DATA EXTRACTS Start Marker
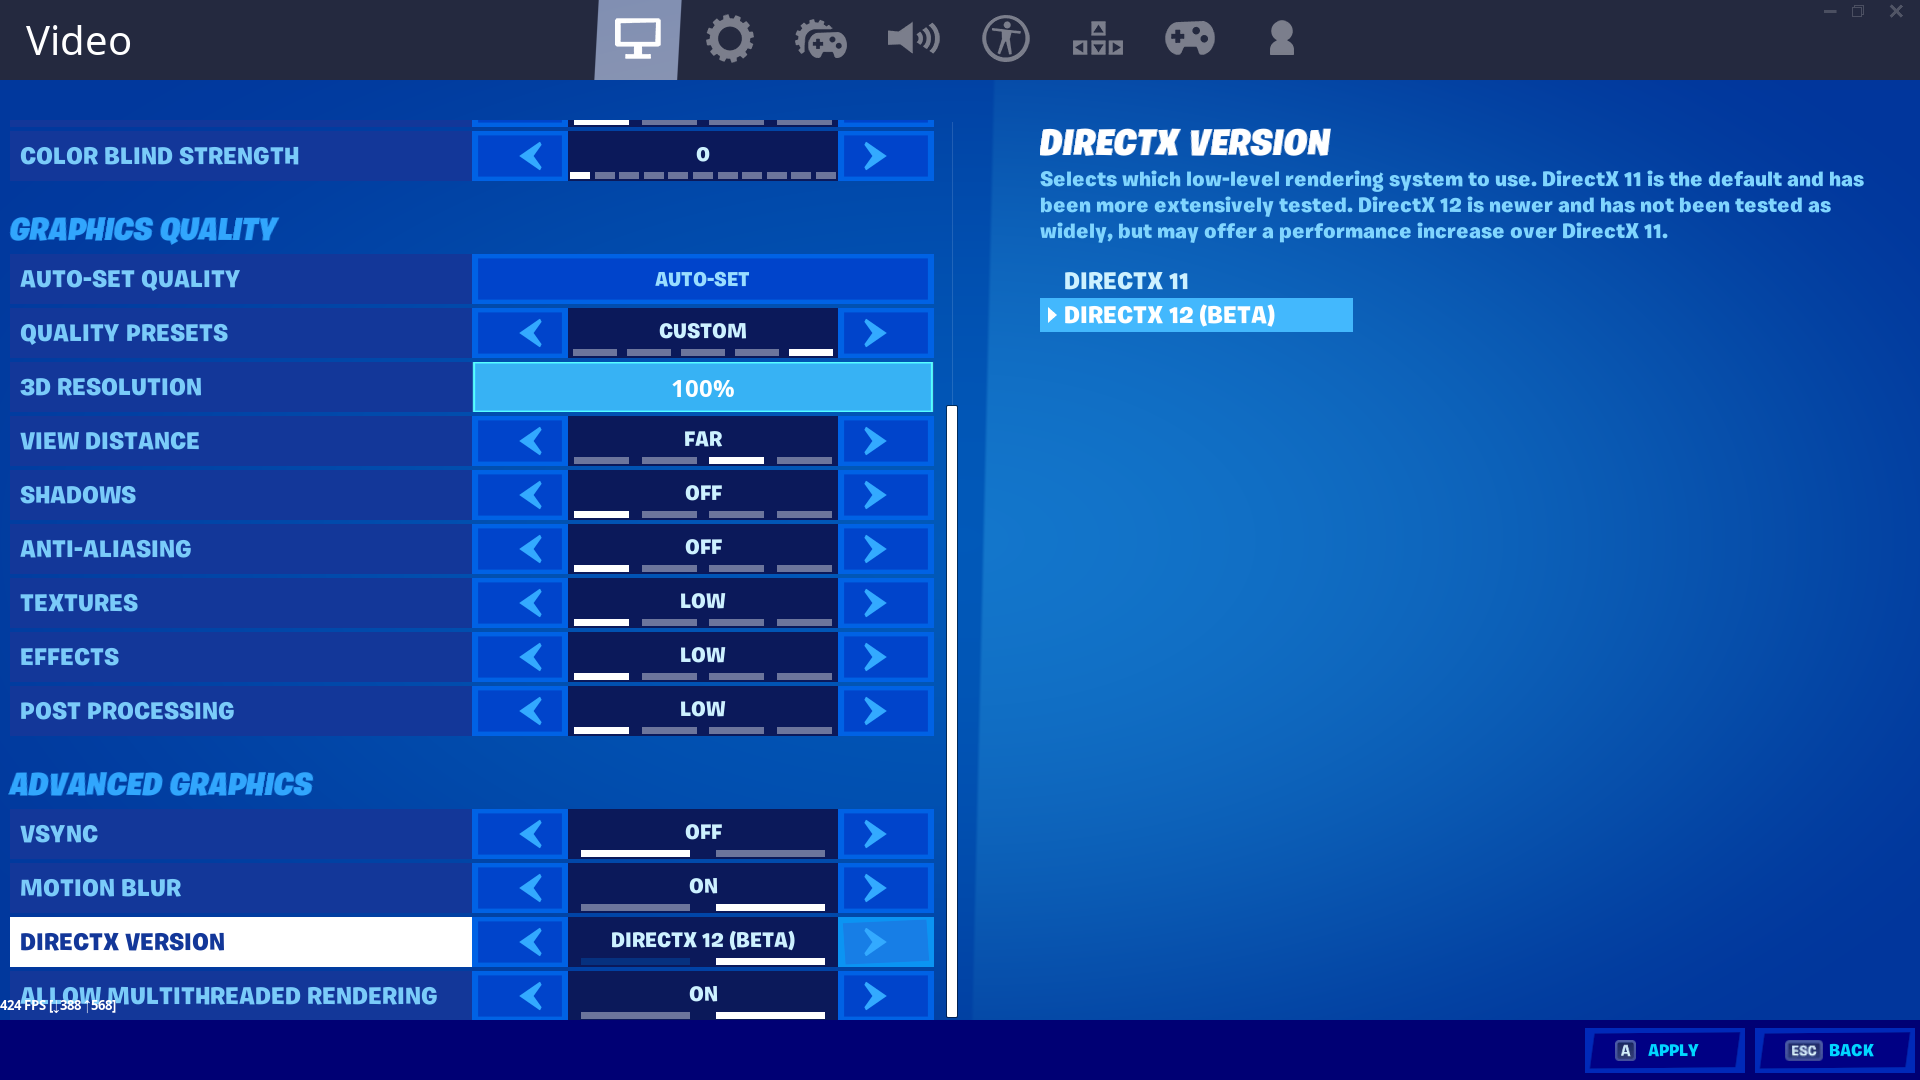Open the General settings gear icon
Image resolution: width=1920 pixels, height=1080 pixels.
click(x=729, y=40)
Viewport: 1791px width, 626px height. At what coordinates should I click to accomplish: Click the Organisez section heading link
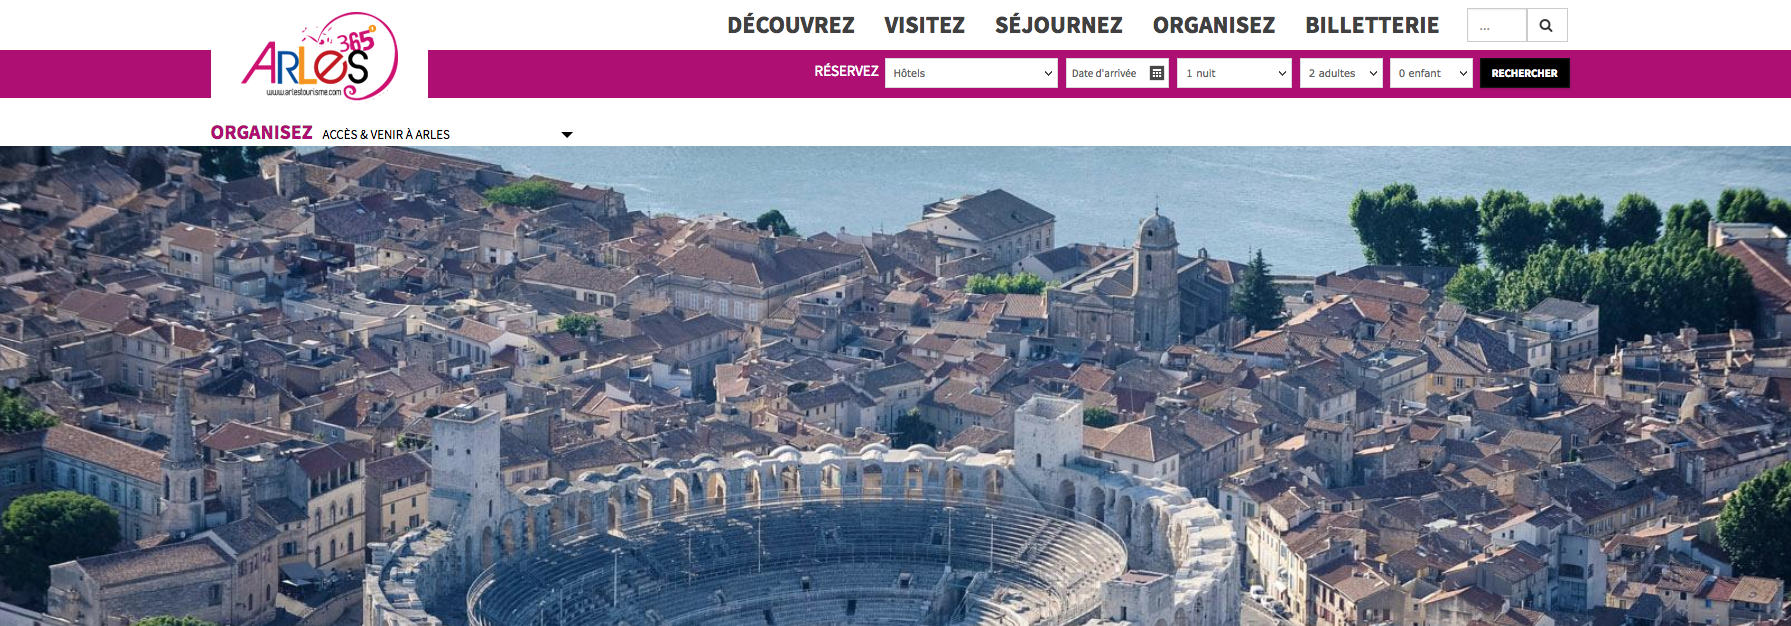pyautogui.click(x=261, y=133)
DATA EXTRACTS End Marker
From the line containing "Viewport: 1791px width, 626px" down to the final line of the material above, reproduce each line exactly and include no images.

ANSWER FOR THIS EXERCISE:
Viewport: 1791px width, 626px height. At what coordinates should I click to accomplish: Click the Organisez section heading link
pyautogui.click(x=261, y=133)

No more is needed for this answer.